Upcoming minimum wage hike may doom tuna-canning operations in American Samoa
American Samoa continues to depend on the tuna-canning industry as a key pillar of its economy, according to a new United States Government Accountability Office (GAO) report released last week, but the government of American Samoa is worried that a planned minimum wage increase for 2021 will have a negative impact to the economy.
The report is the fifth iteration in a series of U.S. Government Accountability Office reviews to examine economic trends, including changes in employment and earnings since the minimum wage increases in American Samoa began in 2007. The reports also look into the status of the tuna canning industry and report on stakeholder views on the minimum wage increases.
As of 2017, the tuna-canning industry continues to be the largest private sector employer in American Samoa, employing about 14 percent of the territory’s workers. In 2017, the sector was responsible for 42 percent of American Samoa’s total GDP, the report said. Because of its outsized contribution, the tuna-canning industry’s performance has a big impact on the American Samoa’s economy overall.
American Samoa’s economy largely contracted during the past decade, posting a decline of 18.2 percent from 2007 to 2017, though it increased by 2.2 percent in 2018. The decreased activity in the tuna-canning sector was reflected in the territory’s negative real GDP growth in 2009, 2016, and 2017.
“Changes in American Samoa’s tuna-canning industry have also impacted American Samoa’s economy,” the report said. “From 2007 through 2017, American Samoa’s manufacturing sector (primarily composed of the tuna canning industry) has experienced the largest downturns in real value added – a measure of a sector or industry’s contribution to GDP – compared to government and non-manufacturing sectors.”
In the past decade, the tuna-canning industry has faced challenges ranging from increased competition and minimum wage increases beginning in 2015, which led to the cannery closures from 2007 to 2018. From 2007 to 2018, cannery employment in American Samoa fell from about 4,500 in 2007 to 2,469 in 2018, a 45 percent decline.
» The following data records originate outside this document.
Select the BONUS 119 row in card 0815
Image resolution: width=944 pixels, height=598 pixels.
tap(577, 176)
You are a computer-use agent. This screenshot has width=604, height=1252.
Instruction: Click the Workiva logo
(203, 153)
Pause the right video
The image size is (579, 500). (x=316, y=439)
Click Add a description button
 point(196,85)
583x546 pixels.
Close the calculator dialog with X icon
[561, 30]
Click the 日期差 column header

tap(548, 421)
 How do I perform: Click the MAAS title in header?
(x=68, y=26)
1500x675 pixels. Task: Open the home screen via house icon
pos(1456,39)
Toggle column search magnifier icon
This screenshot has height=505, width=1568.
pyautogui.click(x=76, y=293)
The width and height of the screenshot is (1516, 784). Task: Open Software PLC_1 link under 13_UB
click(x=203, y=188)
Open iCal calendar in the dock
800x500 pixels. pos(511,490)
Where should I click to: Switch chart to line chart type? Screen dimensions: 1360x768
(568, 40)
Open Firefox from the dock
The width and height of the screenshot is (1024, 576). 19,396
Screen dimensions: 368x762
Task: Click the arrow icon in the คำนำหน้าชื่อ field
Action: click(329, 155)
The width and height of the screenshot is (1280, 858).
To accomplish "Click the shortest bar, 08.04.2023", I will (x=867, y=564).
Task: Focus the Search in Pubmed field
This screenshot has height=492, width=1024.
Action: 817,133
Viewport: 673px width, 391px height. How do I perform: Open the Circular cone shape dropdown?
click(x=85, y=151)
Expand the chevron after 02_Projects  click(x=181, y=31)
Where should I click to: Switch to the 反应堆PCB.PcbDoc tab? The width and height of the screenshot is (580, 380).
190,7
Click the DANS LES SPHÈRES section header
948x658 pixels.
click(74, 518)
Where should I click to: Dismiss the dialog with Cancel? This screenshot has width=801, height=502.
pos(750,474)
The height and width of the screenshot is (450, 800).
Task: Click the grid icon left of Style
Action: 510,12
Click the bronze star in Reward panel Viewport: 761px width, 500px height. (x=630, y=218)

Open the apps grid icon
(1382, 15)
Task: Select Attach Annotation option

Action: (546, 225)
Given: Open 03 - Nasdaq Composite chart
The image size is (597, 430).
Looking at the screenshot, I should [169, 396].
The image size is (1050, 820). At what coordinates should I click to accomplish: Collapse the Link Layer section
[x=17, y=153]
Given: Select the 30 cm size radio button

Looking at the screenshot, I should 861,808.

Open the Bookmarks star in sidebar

Most of the decline occurred in the period between 2007 and 2010, with the 2010 closure of the Chicken of the Sea cannery in Pago Pago. Tri Marine Group’s Samoa Tuna Processors (STP) plant closure in 2016 also hurt American Samoa’s economy, but was partially offset by StarKist taking over the plant.
The companies that experienced the closures said minimum wage increases , though not a main factor, still have an impact.
“With the closures, employment of cannery workers decreased but inflation adjusted earnings of cannery workers who maintained their jobs increased," the report said.
Earnings of cannery workers in American Samoa who have maintained their jobs during this period have increased their earnings by more than inflation, though a majority of cannery workers earn close to the minimum wage. The hourly wage of minimum wage cannery workers has increased by more than inflation since 2007. Specifically, during this period, the minimum wage has risen by 70 percent, from USD 3.26 (EUR 2.90) to USD 5.56 (EUR 4.94).
Under the 2015 Fair Labor Standards Act, the minimum wage increases by USD 0.40 (EUR 0.36) every three years, with the next increase scheduled for 31 September, 2021. As a result of that increase, labor costs could increase by about USD 2 million (EUR 1.8 million) based on 2018 levels of employment, according to the report. The report said the American Samoan government and the territory’s Chamber of Commerce see minimum wage increases as “conflicting with sustainable economic development.”
“Both expressed concerns about the reliance of American Samoa’s economy on the tuna-canning industry and the potential negative impact of minimum wage increases on the remaining cannery in American Samoa,” the report said.
As a result, canneries might end up moving operations somewhere because of lower labor costs, the report said. Over the past 15 years, tuna canneries have moved operations away from American Samoa to Thailand, Peru, and the Solomon Islands in search of lower labor costs, the report said, citing tuna-canning industry officials.
StarKist Samoa is the only remaining cannery on the island, employing 2,439 hourly wage workers. A full-time worker in 2020 at the cannery in American Samoa earning minimum wage makes over USD 44.00 (EUR 39.08) per day, while in other nations, wages can be as low as USD 10.00 (EUR 8.87) per day, according to the report.
StarKist CEO Andrew Choe has called a U.S. tax credit for economic development efforts in the territory “vital” for its future operations there.
“It is becoming increasingly difficult for American Samoa to compete with other manufacturing locations where labor costs and other expenses are substantially lower and subsidized,” he said. “Our competition is doing a bulk of its production in countries like China and Thailand and reaps the financial benefits of cheap labor and subsidized costs. StarKist, on the other hand, is trying to sustain a business on U.S. soil and is being penalized with increased costs and short-term fixes.”
The American Samoan government is in favor of a minimum wage “that its economy can support,” the report said – but that definition might not include a lift of wages for cannery employees.
“While the American Samoa government noted that it is committed to ensuring that the people of American Samoa can meet the basic cost of living, it stated that the impact of upcoming minimum wage increases on StarKist Co. would be extensive,” the report noted.